Pour les quatre membres restants, un périple à travers une partie de l'Europe commence. D'abord la prison de Loos, puis celle de Saint-Gilles (Bruxelles), le camp de rassemblement de Malines, avant d'arriver, en décembre 1943, au camp de concentration pour femmes de Ravensbrück. "Nous n'étions plus personne." À 91 ans, la roubaisienne témoigne du quotidien dans ces lieux d'horreur. Le lever à 3h30, "nous nous levions une demi-heure plus tôt pour qu'on puisse se laver. C'était important pour Maman, elle disait que les Allemands nous avaient tout pris sauf notre dignité. Et qu'ils ne nous la prendraient pas", explique-t-elle. C'est aussi pour cela qu'elle tient à témoigner debout et apprêtée. L'appel, qui pouvait durer des heures pendant lesquelles les détenues devaient rester debout, en rang, le temps que les soldats retrouvent le bon nombre de prisonnières. L'attente de leur mère, qui partait la journée à "l'arbeit". "Nous ne jouions plus, on avait peur de tout. Notre seule occupation était de tuer les poux qui nous avaient envahis mes frères et moi. Les journées n'en finissaient plus, nous ne commençions à revivre et à respirer qu'au retour de Maman." La faim, le froid et la peur. "Nous avons vécu, pendant deux ans, comme des ombres, n'osant nous montrer." Dans ce lieu de l'horreur, les chiens des soldats étaient dressés pour attaquer les prisonnières et leurs enfants. Lili en a d'ailleurs gardé une peur bleue depuis.

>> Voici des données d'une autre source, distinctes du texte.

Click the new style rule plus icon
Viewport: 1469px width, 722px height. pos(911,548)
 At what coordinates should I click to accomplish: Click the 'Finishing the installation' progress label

Février 1945, Lili, sa mère et ses frères sont transportés, en wagon à bestiaux, comme lors de chaque transport, au camp de Bergen-Belsen. Une épidémie de typhus sévit alors dans ce "camp de la mort lente" comme l'appelle Lili. Elle décrit les nombreux cadavres qui jonchaient le sol et les blocs. L'odeur des corps brûlés dans les fosses communes. La mère de Lili tombe malade, victime de l'épidémie. Le 15 avril 1945, les soldats anglais libèrent Bergen-Belsen. Lili, Robert et André sont rapatriés en France, dans un état de faiblesse extrême. Leur mère, elle, a été prise en charge dès la libération du camp par les Anglais.
Retour en France
Arrivés en France, les trois enfants - Lili a alors 13 ans - qui sont toujours sans nouvelles de leurs parents, sont accueillis par un chirurgien-dentiste, frère d'une assistante sociale. Puis ils retrouvent leur oncle et leur tante, dans les Deux-Sèvres. Avant d'être pris en charge par la Croix-Rouge, pour un séjour dans un préventorium à Hendaye où leur mère les retrouve. Retour à Roubaix, à quatre, où la famille découvre que leur maison a été pillée. La solidarité fonctionne, les voisins leur donnent de quoi se meubler. C'est aussi à ce moment que les Rosenberg apprennent que leur père et mari ne rentrera pas. Il a ensuite fallu une dizaine d'années à la roubaisienne et à ses frères pour reprendre "une vie normale". "Quand on est rentrés, j'en voulais à tout le monde. Puis, en grandissant, j'ai compris que je ne pouvais pas en vouloir aux Allemands. La plupart d'entre-eux ne voulaient pas la guerre. Mais je ne pourrrais jamais pardonner aux nazis !"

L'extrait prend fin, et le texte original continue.